At the start of today's European session, dollar index (DXY) futures are trading at today's open and yesterday's close, remaining in a tight range around 106.54. Traders have so far avoided opening large deals on the eve of tomorrow's ECB meeting, hoping to see and catch strong movements in the market tomorrow, while the EUR/USD pair is trading in a narrow range near yesterday's high and the local resistance level of 1.0275.
It is expected that following the results of tomorrow's meeting, the ECB will raise its interest rates by 0.25% for the first time in 11 years. But there is also an opinion that the bank's management will go for a more decisive tightening of monetary policy in the face of accelerating inflation, which reached 8.6% year-on-year in June. There is a forecast that the ECB will raise its interest rates by 0.50% and may announce further increases at the next meetings. Since the share of the European currency in international settlements, although it sharply decreased in March 2022 amid geopolitical uncertainty and rising inflation, amounting to 35.4%, according to SWIFT, it ranks second after the US dollar (the dollar's share in international settlements jumped in March to 41.1%, the highest since April 2020).
It means that tomorrow's meeting of the ECB may have, though not fateful, but impressive impact not only on the euro, but also on the dynamics of the entire financial market, especially if the ECB management manages to surprise the markets with its unexpected decisions or statements.
As follows from yesterday's Eurostat report, annual inflation in the Eurozone in June amounted to 8.6% (final estimate), which is in line with forecasts. Meanwhile, the European Commission faces a difficult situation of the possibility that the Nord Stream 1 gas pipeline will not be launched after the completion of scheduled maintenance. Earlier, Gazprom has already stated that it will not be able to guarantee the resumption of the gas pipeline due to force majeure. This threatens a new round of growth in gas prices for Europe and another jump in inflation. The IMF has already said that the European economy will suffer great economic damage from the Russian gas embargo, and the energy crisis puts the ECB in a difficult position in formulating policy.
In addition, the euro is under pressure from the uncertain political situation in Italy that has arisen around the possible resignation of Mario Draghi from the post of prime minister: early elections may take place in Italy, and it remains to be seen which political forces will come to power—centrifugal or centripetal in relation to Italy's stay in European Union and Eurozone.
As for the US dollar and the DXY index, given the strong bullish momentum and the long-term DXY upward trend, the breakdown of the local resistance level of 109.00 will be a signal to increase long positions in DXY futures with the prospect of growth towards multi-year highs of 121.29 and 129.05, reached, respectively, in June 2001 and in November 1985.
Summary: There is every reason to believe that EUR/USD will test the strength of the 1.0000 level again, especially if tomorrow's ECB decision on its monetary policy disappoints market participants. A press conference following the ECB meeting will also be of great importance, during which a surge in volatility is possible, not only in euro quotes, but also in the entire financial market.

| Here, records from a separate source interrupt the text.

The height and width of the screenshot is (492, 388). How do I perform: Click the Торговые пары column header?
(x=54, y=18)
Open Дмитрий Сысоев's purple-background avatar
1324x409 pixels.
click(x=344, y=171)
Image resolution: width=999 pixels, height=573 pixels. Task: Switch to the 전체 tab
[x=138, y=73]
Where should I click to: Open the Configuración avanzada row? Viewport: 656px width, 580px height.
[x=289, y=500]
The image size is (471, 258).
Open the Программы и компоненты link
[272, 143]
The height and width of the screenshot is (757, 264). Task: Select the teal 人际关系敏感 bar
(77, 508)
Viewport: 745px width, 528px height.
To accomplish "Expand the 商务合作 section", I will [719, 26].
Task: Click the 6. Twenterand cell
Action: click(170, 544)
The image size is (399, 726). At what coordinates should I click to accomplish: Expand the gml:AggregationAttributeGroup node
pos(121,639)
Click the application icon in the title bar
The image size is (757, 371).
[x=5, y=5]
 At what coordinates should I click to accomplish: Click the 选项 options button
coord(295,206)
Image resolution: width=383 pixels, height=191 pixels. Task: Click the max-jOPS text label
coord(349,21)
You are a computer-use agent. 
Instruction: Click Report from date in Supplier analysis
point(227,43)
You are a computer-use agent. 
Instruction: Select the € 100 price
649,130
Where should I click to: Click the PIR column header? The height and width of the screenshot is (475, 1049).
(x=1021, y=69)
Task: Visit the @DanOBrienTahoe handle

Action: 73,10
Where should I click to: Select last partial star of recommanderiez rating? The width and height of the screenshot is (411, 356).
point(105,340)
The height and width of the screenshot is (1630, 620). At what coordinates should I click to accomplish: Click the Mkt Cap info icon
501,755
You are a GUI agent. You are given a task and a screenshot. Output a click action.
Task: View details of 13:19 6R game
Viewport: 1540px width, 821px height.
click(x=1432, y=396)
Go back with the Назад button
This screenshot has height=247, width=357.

In previous years, following the results of some ECB meetings and subsequent press conferences, the euro exchange rate changed by 3%–5% in a short time. If market participants regard the tone of the statements as soft, then this will have a negative impact on the euro, which may move much below parity with the dollar.
In an alternative scenario, EUR/USD will break through the local resistance level of 1.0275 and rapidly head upward. But here, too, the pair needs to break through the resistance levels of 1.0430, 1.0485 to continue growing towards the key resistance levels of 1.0780, 1.0925.
The decision of the ECB on rates will be published tomorrow at 12:15 GMT.